» The data:
========

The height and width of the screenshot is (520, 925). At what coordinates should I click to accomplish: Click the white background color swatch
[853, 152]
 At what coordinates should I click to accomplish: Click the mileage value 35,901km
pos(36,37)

========

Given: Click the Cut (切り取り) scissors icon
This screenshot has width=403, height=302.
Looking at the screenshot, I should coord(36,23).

========

» Exercise goal: Transcribe the data without alteration, starting with the line containing "Given: Click the Cut (切り取り) scissors icon" and continuing through the line containing "Looking at the".

» Result of the exercise:
Given: Click the Cut (切り取り) scissors icon
This screenshot has width=403, height=302.
Looking at the screenshot, I should coord(36,23).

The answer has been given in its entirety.